Expanding its retail and servicing arm and strengthening its footprint in areas where it is not currently not present and expanding its network in the rural sector will be the key. At present, HMIL has 320 outlets in the rural areas with 11 percent of its sales coming from here. The carmaker is also setting up several digital showrooms to enhance customer experience in a digital way.
CRETA – A REAL GAME-CHANGER
The compact Creta SUV has garnered a market share of 20 percent in the compact SUV segment and is being branded as a modern and premium product. “For any product, the first challenge is in terms of capacity. When we brought the Creta, the compact SUV market was worth only 12,100 units with models like the XUV500, Renault Duster, Nissan Terrano, Mahindra Scorpio and the Ford EcoSport present there. We went in with 6,000 units per month with the intention of taking over about 50 percent of the market. So when you plan for selling 6,000 units a month and the balance players are selling the balance 6,000 units, that is aggressive production planning. The customer response that we have received for the Creta has been overwhelming and that is the reason why we are enhancing its capacity,” elaborated Srivastava.

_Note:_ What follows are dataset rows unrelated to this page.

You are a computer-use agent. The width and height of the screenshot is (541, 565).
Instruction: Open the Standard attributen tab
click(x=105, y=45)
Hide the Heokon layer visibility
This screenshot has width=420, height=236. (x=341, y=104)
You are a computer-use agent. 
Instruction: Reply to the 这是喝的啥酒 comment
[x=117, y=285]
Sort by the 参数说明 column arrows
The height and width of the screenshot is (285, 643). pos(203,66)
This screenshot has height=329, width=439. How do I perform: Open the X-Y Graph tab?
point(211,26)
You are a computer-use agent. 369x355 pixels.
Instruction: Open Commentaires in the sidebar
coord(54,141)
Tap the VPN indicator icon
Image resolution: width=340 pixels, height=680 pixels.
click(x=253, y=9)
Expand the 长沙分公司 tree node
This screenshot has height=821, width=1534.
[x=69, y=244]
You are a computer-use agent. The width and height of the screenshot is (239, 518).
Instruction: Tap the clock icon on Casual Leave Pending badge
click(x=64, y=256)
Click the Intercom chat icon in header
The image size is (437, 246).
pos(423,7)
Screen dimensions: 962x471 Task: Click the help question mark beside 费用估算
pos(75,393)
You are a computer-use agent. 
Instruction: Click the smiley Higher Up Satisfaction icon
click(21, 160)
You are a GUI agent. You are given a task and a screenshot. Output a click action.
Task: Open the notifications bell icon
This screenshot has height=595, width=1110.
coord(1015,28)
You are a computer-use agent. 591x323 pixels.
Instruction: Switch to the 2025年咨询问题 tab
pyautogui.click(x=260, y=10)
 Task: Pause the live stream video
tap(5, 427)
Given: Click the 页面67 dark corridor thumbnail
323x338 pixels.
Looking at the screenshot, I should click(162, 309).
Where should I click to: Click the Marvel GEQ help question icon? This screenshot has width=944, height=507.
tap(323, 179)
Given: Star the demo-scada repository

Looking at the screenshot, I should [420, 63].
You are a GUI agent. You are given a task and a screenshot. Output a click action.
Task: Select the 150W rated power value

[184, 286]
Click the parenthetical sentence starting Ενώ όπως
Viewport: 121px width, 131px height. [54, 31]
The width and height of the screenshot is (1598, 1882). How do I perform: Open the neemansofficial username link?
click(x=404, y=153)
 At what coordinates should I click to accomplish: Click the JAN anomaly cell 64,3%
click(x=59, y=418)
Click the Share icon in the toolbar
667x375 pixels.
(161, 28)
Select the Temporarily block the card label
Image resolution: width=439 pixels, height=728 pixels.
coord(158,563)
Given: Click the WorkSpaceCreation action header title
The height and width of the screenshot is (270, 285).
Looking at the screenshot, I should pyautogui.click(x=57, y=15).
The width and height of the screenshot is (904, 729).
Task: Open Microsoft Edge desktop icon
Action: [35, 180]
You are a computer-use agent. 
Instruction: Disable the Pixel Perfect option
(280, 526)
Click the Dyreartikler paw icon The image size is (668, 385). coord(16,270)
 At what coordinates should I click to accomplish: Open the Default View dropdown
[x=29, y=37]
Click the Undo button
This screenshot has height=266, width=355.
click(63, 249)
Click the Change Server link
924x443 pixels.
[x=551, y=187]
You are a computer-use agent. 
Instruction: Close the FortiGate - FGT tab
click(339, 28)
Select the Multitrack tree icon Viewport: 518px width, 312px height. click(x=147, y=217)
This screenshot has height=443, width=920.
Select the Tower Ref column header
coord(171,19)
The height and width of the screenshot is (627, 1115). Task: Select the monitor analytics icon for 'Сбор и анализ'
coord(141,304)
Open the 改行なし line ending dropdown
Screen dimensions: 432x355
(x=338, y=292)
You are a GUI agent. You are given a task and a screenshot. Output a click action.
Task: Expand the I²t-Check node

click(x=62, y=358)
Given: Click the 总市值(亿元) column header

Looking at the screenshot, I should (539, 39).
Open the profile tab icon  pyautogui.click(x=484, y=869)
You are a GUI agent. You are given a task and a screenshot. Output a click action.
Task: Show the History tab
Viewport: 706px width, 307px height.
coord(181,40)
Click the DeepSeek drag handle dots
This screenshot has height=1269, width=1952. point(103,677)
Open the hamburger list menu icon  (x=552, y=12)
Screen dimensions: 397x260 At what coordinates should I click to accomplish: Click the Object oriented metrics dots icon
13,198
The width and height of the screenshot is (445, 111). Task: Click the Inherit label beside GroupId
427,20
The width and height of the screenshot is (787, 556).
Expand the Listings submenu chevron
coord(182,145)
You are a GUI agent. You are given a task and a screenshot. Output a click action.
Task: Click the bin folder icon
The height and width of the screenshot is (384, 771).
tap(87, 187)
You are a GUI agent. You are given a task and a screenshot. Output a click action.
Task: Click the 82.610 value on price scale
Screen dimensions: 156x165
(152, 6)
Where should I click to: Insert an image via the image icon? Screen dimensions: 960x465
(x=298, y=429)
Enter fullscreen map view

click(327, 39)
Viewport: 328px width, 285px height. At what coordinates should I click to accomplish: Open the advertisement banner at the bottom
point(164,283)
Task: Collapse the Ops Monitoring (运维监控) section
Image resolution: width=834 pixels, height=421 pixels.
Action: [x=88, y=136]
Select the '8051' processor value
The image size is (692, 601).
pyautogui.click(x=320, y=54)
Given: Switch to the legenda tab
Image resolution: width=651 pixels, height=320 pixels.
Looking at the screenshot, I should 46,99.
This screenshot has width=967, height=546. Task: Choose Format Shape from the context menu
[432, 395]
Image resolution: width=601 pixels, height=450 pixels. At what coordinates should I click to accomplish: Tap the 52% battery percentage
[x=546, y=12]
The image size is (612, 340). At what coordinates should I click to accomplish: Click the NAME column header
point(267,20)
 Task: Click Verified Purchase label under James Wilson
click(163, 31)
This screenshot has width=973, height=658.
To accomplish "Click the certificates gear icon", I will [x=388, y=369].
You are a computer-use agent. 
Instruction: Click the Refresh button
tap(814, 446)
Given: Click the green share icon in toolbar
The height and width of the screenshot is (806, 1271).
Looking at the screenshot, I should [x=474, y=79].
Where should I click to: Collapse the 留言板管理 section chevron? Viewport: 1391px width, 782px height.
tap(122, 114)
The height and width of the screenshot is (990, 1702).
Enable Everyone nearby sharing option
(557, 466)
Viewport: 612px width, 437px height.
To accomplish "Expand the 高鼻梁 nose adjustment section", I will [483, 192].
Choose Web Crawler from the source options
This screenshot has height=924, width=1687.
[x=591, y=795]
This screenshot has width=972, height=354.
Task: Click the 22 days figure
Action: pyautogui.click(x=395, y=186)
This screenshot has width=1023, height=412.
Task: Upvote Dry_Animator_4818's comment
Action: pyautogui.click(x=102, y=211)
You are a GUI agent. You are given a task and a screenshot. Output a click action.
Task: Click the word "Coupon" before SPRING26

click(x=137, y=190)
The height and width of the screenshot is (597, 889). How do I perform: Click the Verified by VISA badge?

Within six months of its launch, the Creta has mustered 90,000 bookings, with supplies of 45,000 units. The vehicle has a waiting period of three months and to lower this, Hyundai is upping the production to 10,000 units for the domestic market from June onwards. This will bring down the waiting period to a month. For exports, the Creta’s capacity is being increased to 2,500 units per month, taking up the total volume to 12,500 units. Currently the Creta’s production is below 10,000 units per month with about 7,000 units going into the domestic market and 2,000-3,000 units being exported. He added, “I think volumes will come in but the priority is to get the product right with the right communication, right variants, right size and right positioning".
TURBOCHARGING THE FUTURE
Hyundai is also planning to bring turbocharged engines of 1.0 litres and above, both petrol and diesel, to India in the future. These were also displayed at the Auto Expo and will power both the existing as well as future crop of models. HMIL’s current petrol engines are not turbocharged but the new ones will be high on performance, mileage and power and also meet the new Euro-VI emission norms.
Underlining its commitment to India, the Korean carmaker has been upping its R&D game in India for new models. While its Hyderabad R&D Centre contributed 45 percent of the inputs for the Creta, for the concept Carlino HND14 – expected to take shape in 2-3 years – the contribution will be up to 60 percent. The centre works in collaboration with the Namyang R&D Centre in Korea and has 750 engineers, involved in market research, vendor management, Indian customer behaviour as well as in testing and localisation of parts. The current year, therefore, promises to be an eventful one for the Korean brand in India.